* [SOURCE DATA]

• • • • • • •

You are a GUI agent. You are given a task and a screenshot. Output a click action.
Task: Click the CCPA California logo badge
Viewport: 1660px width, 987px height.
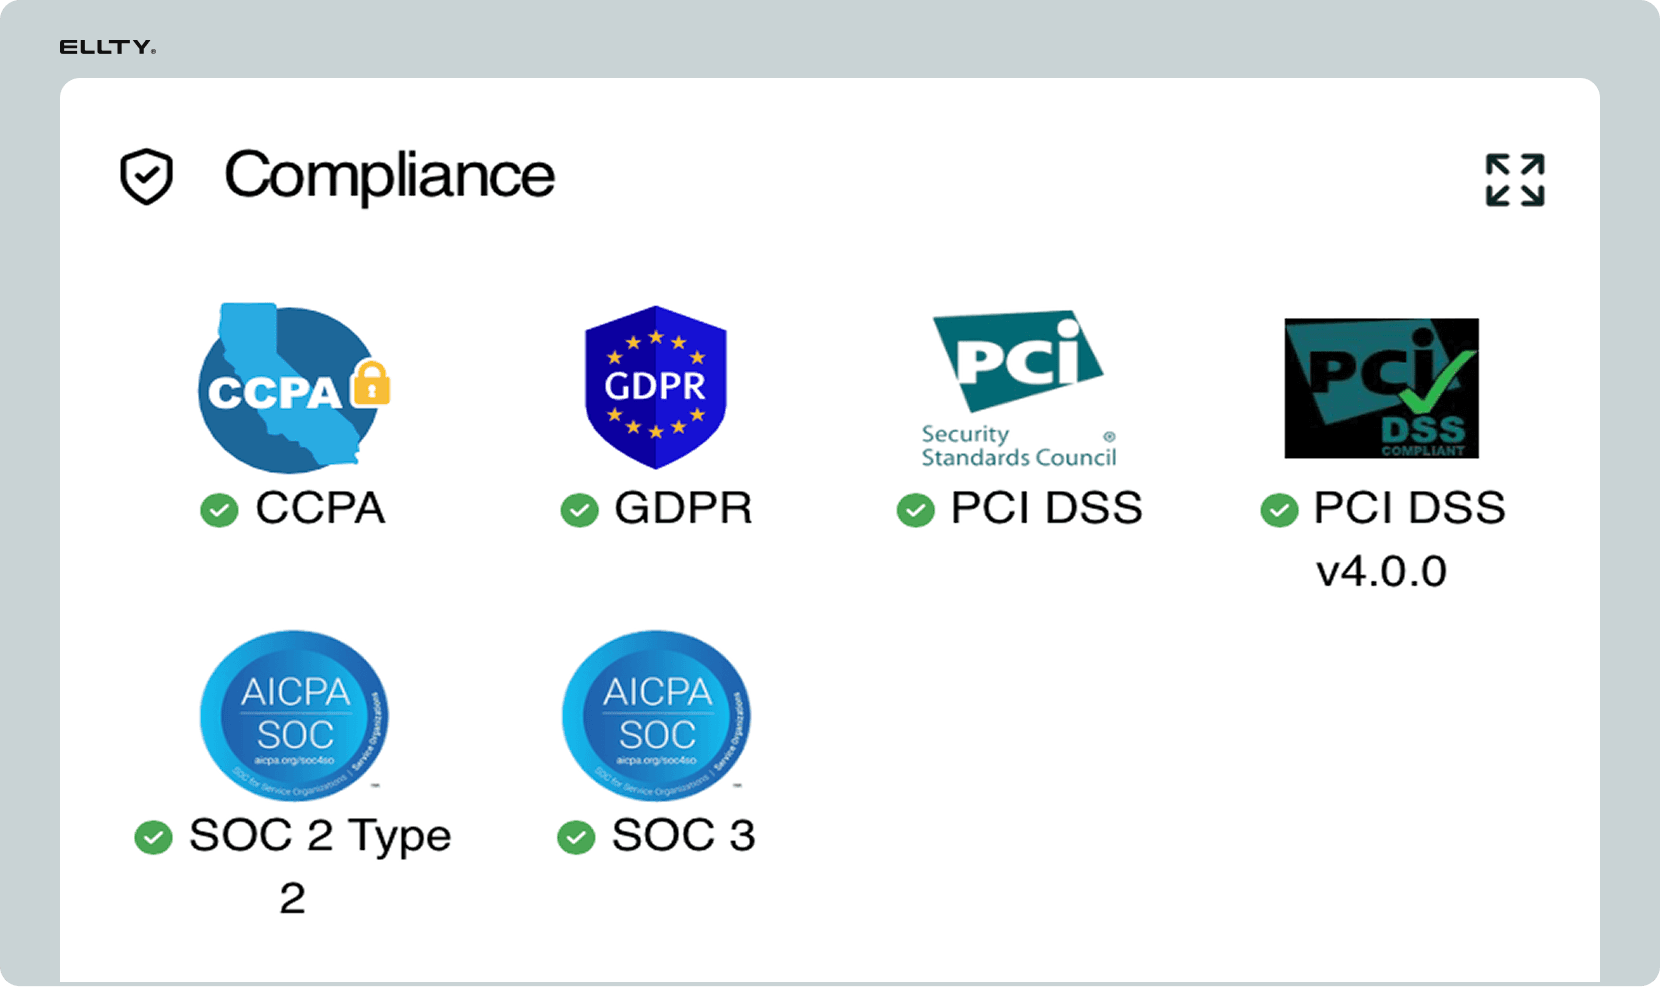[293, 388]
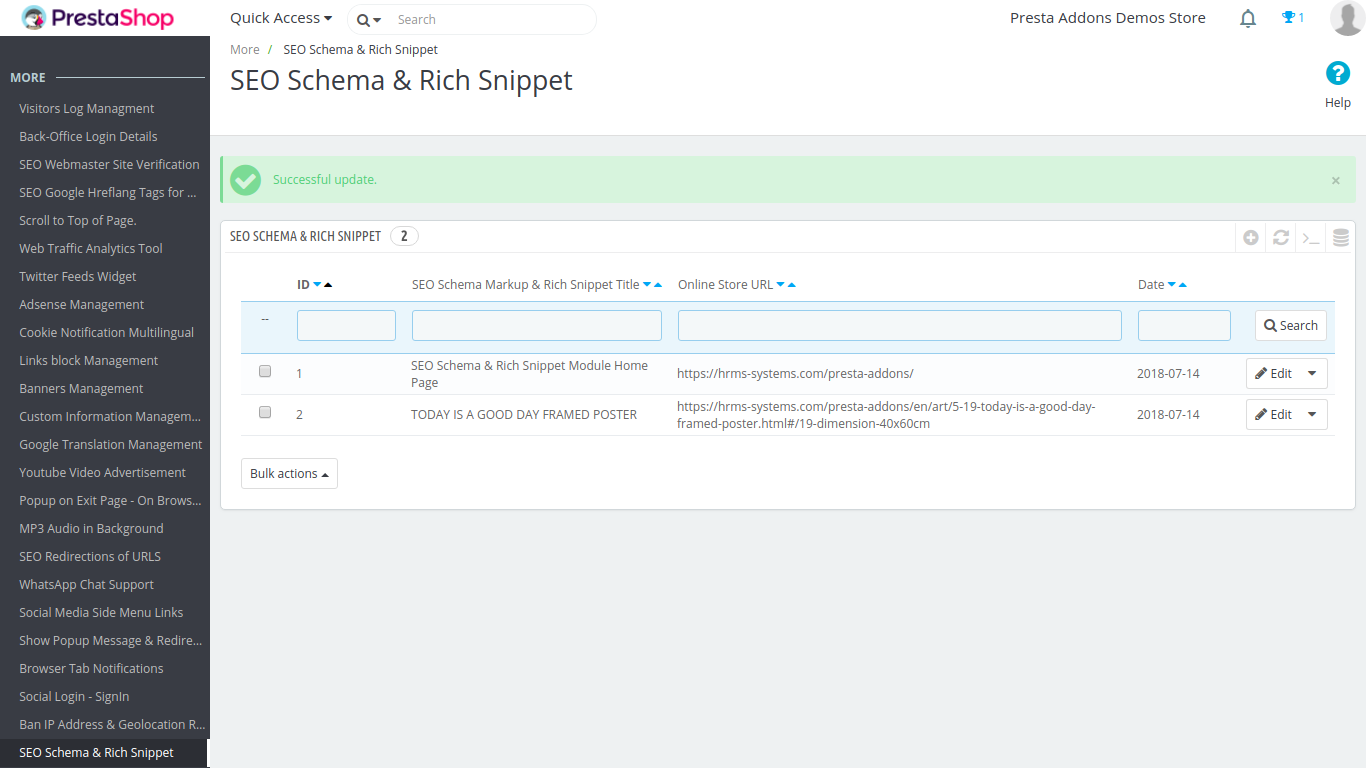
Task: Check the checkbox for row ID 1
Action: (x=265, y=371)

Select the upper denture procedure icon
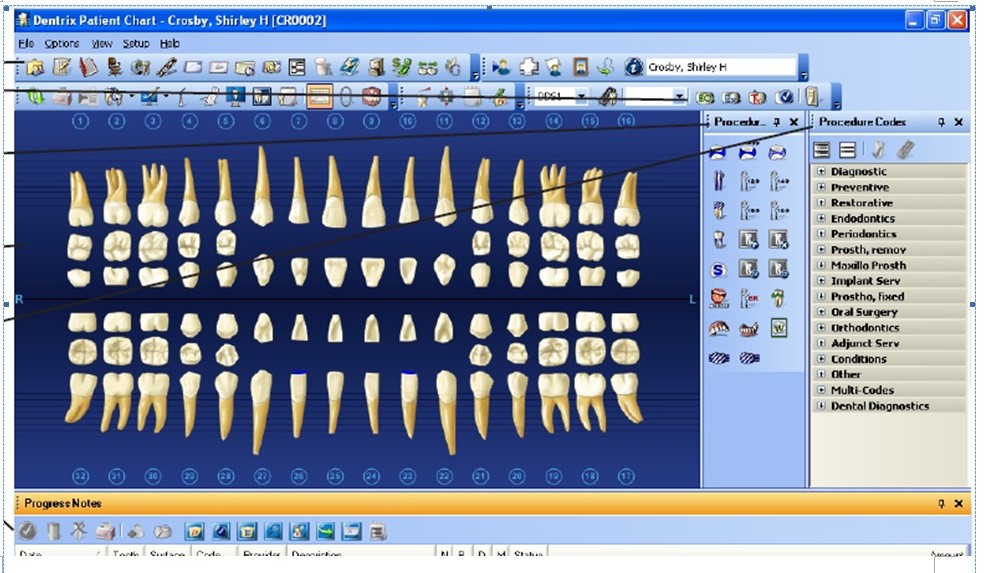pos(718,328)
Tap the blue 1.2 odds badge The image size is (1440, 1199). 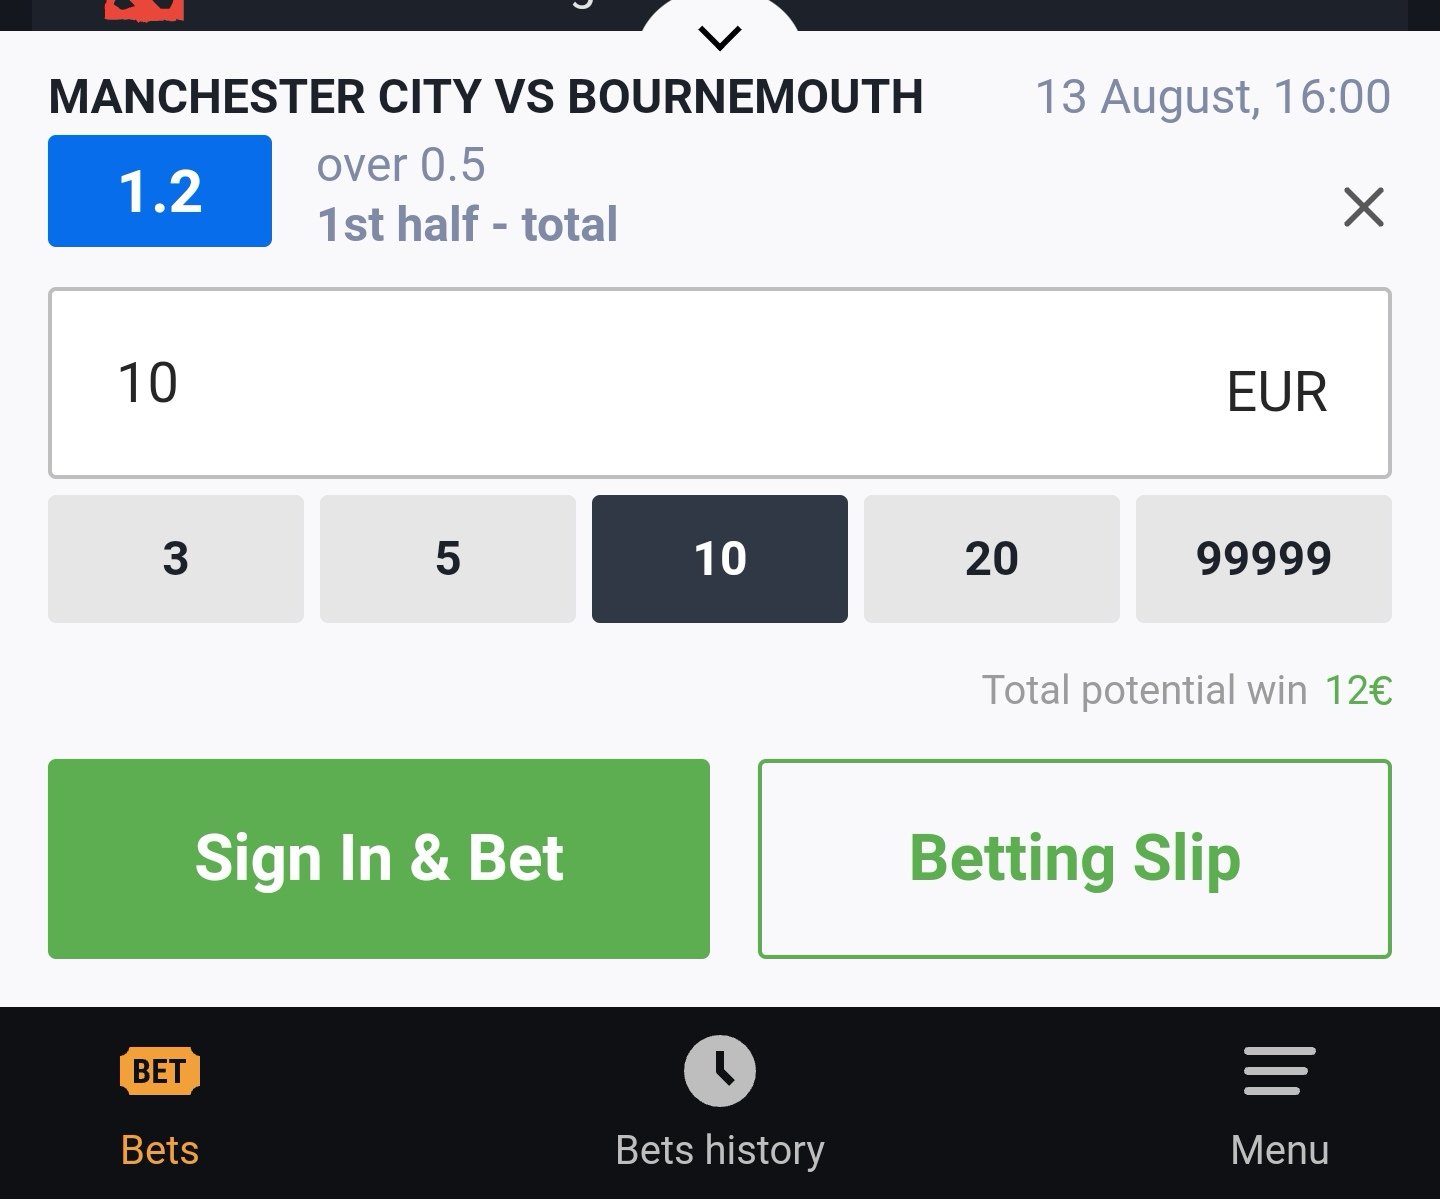(x=160, y=191)
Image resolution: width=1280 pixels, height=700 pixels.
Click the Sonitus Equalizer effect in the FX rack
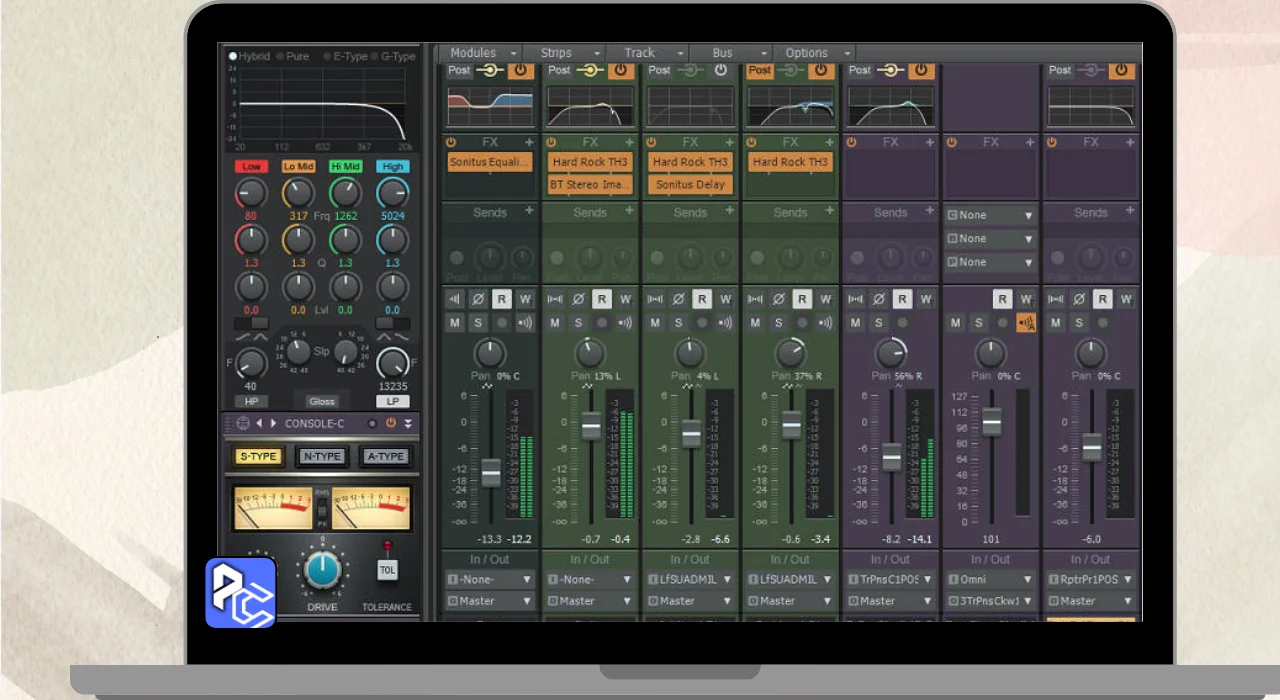[490, 162]
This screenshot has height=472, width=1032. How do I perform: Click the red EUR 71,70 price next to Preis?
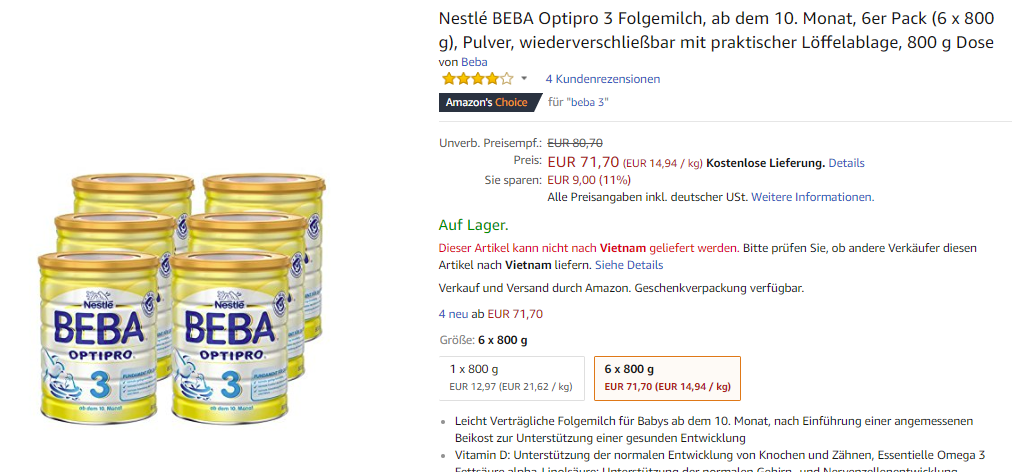[582, 161]
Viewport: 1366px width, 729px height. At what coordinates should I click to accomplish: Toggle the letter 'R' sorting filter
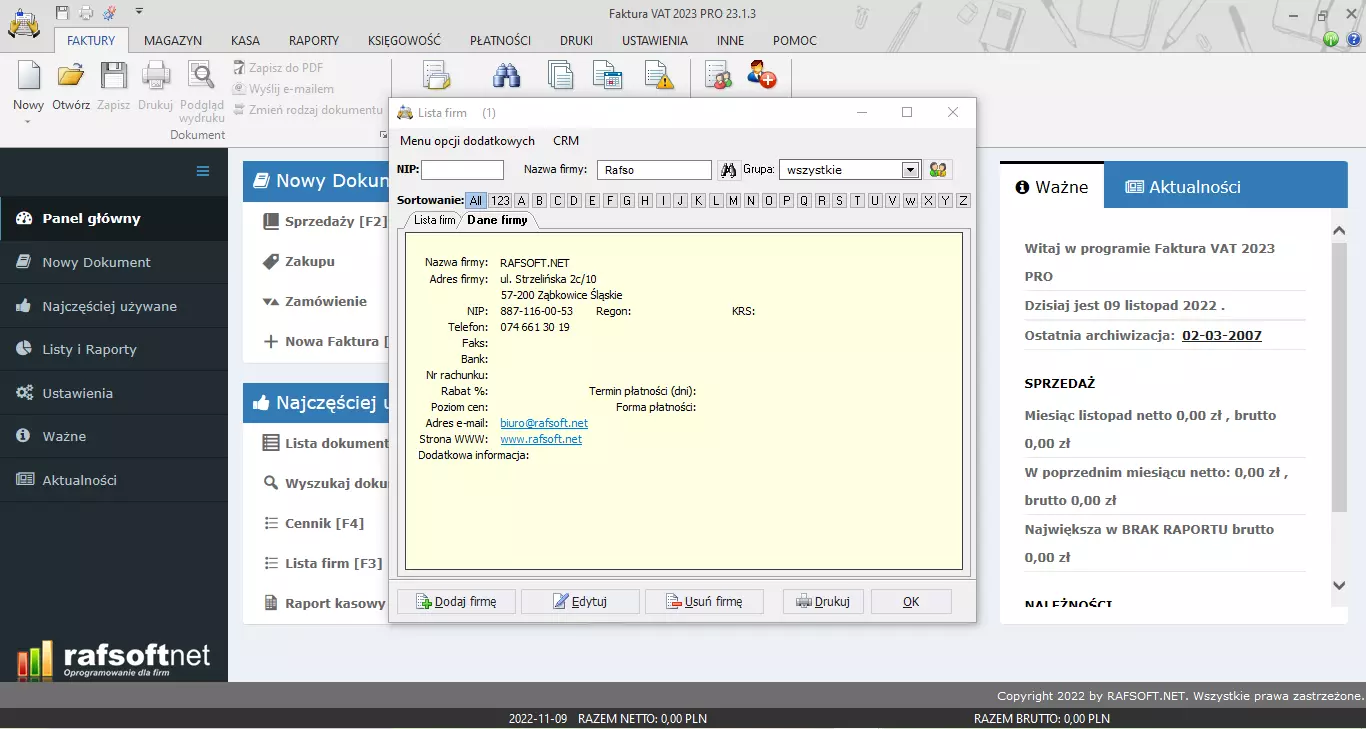click(x=821, y=201)
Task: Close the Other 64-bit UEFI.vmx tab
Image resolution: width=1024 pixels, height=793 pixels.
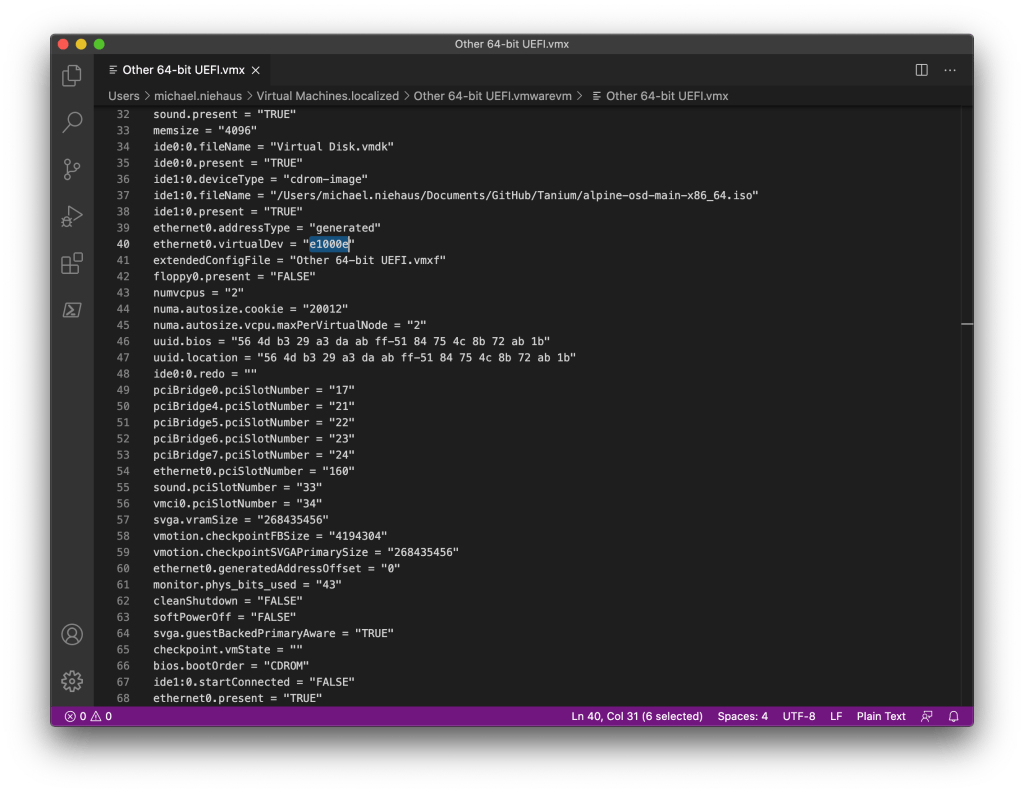Action: pyautogui.click(x=256, y=70)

• • • • • • •

* [DIRECTIONS]
Write the lines from the line containing "Viewport: 1366px width, 729px" through the last line of the data out again exactly, and only those lines; pictures stay out.

* [OUTPUT OF THE EXERCISE]
Viewport: 1366px width, 729px height. At what coordinates should I click to accomplish: Toggle the letter 'R' sorting filter
click(x=821, y=201)
Task: Close the Other 64-bit UEFI.vmx tab
Image resolution: width=1024 pixels, height=793 pixels.
Action: pyautogui.click(x=256, y=70)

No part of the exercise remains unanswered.